Per questi motivi i settori a rischio infiltrazione sono quelli con prospettive di ulteriori guadagni per le organizzazioni, ossia che ricevono sussidi, tra cui quello delle energie rinnovabili, o che partecipano ad appalti pubblici (settore dei rifiuti, della sanità, delle infrastrutture, dei servizi pubblici e dei trasporti) (Transcrime, 2015).
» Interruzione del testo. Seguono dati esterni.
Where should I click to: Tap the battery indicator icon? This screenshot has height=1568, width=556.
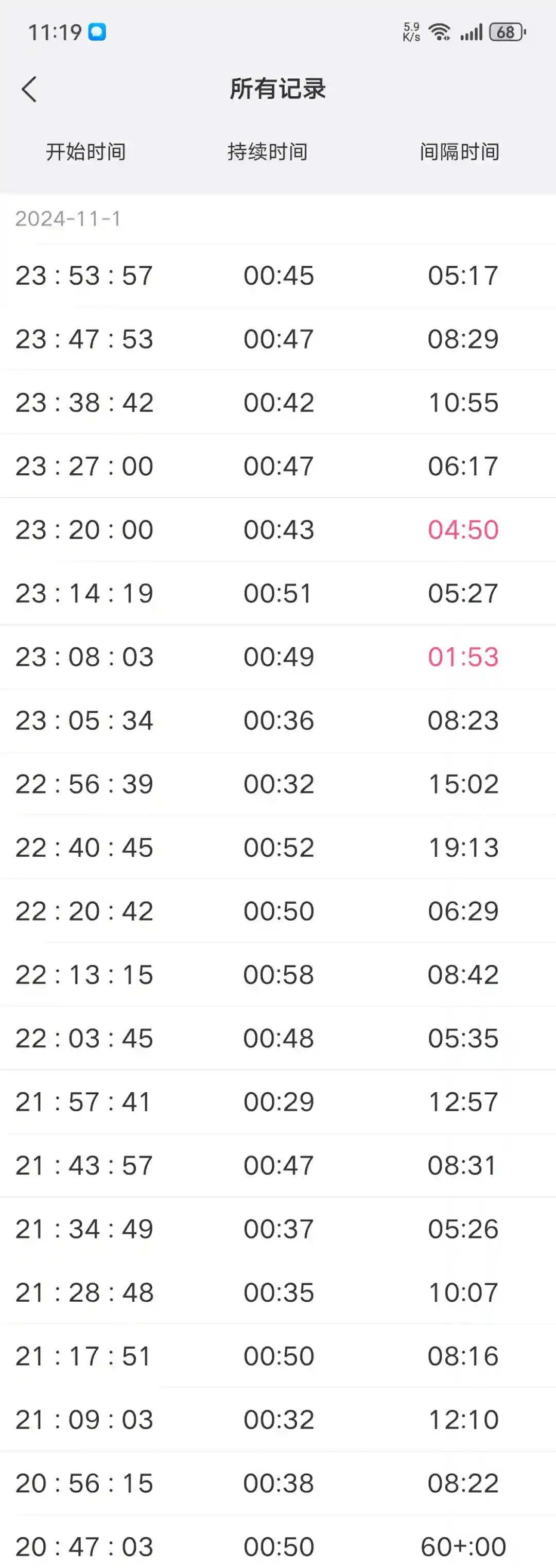pyautogui.click(x=507, y=31)
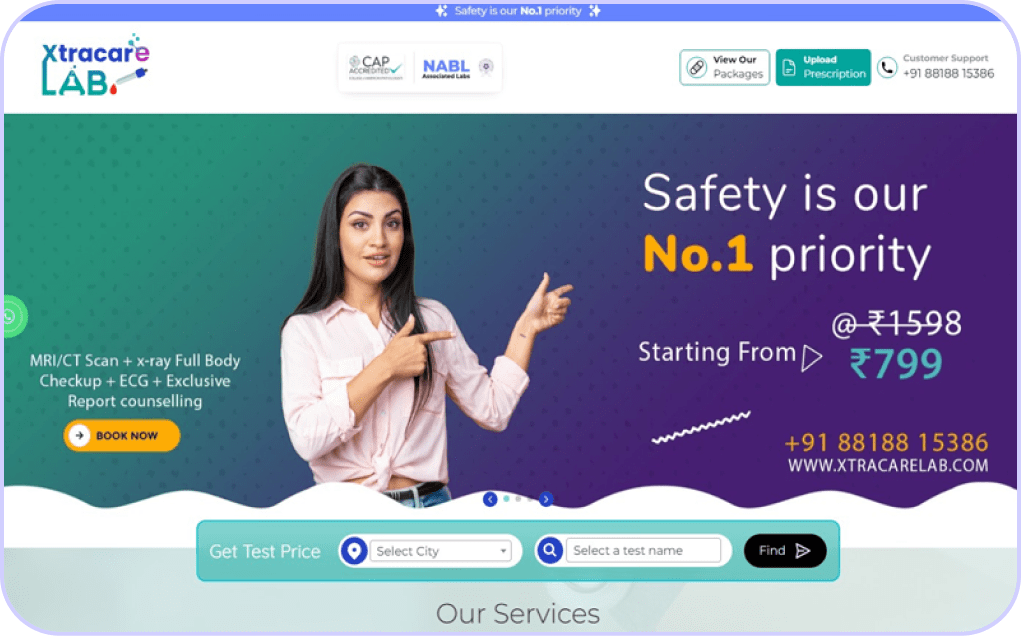Click the blue magnifier search icon
The width and height of the screenshot is (1021, 636).
550,551
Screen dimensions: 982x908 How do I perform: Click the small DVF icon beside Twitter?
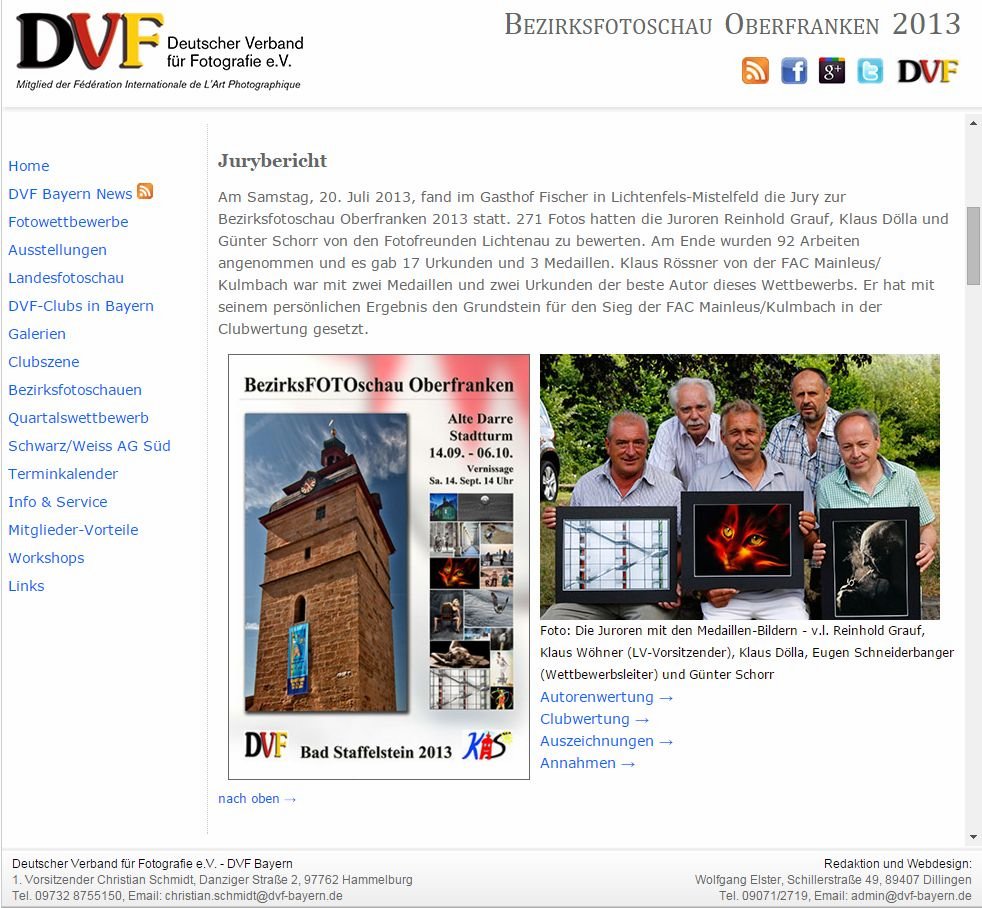(927, 71)
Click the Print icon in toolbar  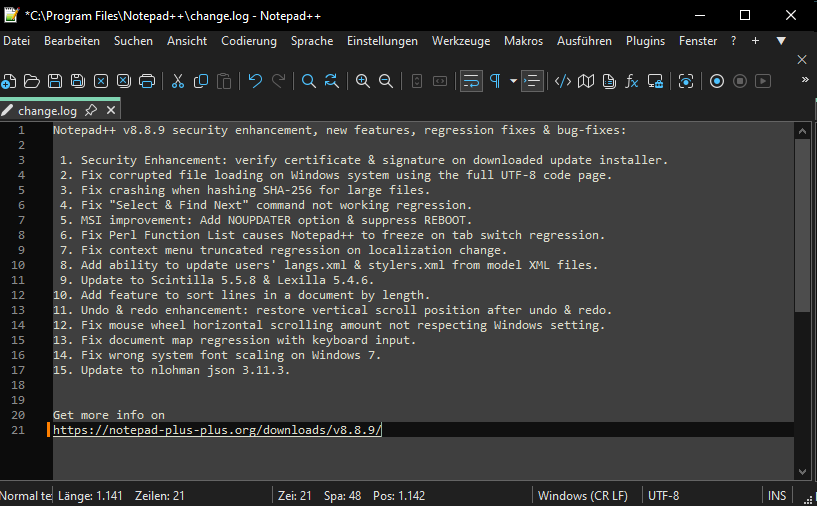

Oramai il fenomeno mafioso non si può più considerare come emergenziale, ma strutturale sia a livello nazionale che internazionale. I confini tra legale ed illegale sono sfocati e spesso indistinguibili. Le mafie sono delle vere e proprie organizzazioni strutturate, che muovono risorse, sfruttano competenze e conoscenze di diversi attori economici come imprenditori, giudici, politici e liberi professionisti. Esse svolgono all’interno del territorio attività sia lecite che illecite. Il loro obbiettivo principale è accumulare ricchezze ed esercitare la propria influenza sulla realtà in termini di condizionamento sociale, politico ed economico.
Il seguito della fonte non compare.